**TASK DETAILS**. Find every line with the string "computer" in the material below and copy it.
☆ ☆ ☆ ☆
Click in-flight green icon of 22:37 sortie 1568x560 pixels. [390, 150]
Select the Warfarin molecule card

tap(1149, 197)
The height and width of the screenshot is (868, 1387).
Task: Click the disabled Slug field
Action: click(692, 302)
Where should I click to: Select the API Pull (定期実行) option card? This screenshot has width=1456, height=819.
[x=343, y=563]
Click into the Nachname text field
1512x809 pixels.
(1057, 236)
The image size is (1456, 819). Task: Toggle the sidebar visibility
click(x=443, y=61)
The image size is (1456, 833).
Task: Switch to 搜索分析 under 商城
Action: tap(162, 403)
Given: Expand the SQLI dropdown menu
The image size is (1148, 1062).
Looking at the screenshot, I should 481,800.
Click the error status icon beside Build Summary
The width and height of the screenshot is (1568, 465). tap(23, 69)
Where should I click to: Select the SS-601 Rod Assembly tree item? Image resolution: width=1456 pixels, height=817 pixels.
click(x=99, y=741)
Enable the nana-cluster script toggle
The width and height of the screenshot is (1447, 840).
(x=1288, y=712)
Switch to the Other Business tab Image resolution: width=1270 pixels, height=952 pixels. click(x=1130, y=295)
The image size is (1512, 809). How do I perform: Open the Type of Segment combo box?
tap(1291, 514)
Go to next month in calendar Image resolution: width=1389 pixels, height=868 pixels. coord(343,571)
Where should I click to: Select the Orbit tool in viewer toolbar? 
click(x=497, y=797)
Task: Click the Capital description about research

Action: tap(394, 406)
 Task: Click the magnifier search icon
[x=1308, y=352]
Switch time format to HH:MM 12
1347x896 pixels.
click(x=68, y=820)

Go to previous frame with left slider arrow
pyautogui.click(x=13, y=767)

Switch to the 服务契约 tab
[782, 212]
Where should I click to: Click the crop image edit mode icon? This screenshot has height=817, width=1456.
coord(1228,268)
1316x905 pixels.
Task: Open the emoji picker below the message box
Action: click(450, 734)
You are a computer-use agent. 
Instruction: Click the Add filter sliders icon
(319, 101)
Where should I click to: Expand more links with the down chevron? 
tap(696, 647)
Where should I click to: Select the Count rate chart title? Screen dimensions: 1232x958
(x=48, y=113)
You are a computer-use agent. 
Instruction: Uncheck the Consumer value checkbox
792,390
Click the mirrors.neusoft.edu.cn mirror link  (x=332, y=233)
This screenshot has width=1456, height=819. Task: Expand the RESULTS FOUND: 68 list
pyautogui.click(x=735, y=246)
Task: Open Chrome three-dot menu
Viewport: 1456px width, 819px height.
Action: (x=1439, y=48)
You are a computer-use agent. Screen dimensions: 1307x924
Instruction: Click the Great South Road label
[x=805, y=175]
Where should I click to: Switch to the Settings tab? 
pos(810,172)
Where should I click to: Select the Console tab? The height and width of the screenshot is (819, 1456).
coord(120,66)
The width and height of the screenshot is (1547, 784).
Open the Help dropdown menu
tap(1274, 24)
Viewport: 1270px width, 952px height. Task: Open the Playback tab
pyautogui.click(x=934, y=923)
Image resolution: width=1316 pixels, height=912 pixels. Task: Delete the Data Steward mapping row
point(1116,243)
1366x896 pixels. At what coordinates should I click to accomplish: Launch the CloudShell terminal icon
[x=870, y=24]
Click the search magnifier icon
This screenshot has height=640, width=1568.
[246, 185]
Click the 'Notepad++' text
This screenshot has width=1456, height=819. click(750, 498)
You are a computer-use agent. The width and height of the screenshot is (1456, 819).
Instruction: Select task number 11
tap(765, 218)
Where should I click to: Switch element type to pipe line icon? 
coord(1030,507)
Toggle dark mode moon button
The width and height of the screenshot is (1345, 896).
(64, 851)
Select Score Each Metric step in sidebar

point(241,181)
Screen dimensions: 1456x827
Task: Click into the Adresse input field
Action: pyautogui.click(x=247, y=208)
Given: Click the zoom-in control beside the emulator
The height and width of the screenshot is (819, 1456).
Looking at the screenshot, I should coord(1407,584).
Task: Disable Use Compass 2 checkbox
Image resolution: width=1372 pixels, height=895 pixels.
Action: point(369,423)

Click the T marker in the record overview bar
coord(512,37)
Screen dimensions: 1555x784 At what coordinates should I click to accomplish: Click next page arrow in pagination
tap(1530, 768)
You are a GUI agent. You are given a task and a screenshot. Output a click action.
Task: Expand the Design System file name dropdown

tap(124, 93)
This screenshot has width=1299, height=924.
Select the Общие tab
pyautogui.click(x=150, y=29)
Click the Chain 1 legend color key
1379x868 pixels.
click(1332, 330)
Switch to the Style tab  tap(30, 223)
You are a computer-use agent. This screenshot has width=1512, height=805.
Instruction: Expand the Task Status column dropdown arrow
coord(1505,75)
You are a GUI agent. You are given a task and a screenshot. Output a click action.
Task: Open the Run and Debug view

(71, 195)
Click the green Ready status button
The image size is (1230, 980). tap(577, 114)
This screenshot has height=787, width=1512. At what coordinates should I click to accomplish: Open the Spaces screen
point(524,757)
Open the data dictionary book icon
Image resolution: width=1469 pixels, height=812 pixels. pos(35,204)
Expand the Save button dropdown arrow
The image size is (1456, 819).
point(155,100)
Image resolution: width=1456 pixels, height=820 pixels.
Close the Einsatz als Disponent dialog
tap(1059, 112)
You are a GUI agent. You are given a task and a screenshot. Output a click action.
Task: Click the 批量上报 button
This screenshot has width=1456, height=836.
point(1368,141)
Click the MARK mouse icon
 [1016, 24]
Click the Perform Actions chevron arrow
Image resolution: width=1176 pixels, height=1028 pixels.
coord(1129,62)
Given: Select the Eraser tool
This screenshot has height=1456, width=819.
☆ ☆ ☆ ☆
**ANSWER TO THIS PROBLEM**.
You are a computer-use agent. 
You are a computer-use agent. 
You are a computer-use agent. Screen dimensions: 1307x924
You are a computer-use agent. The width and height of the screenshot is (1456, 819).
You are a computer-use agent. This screenshot has width=1512, height=805.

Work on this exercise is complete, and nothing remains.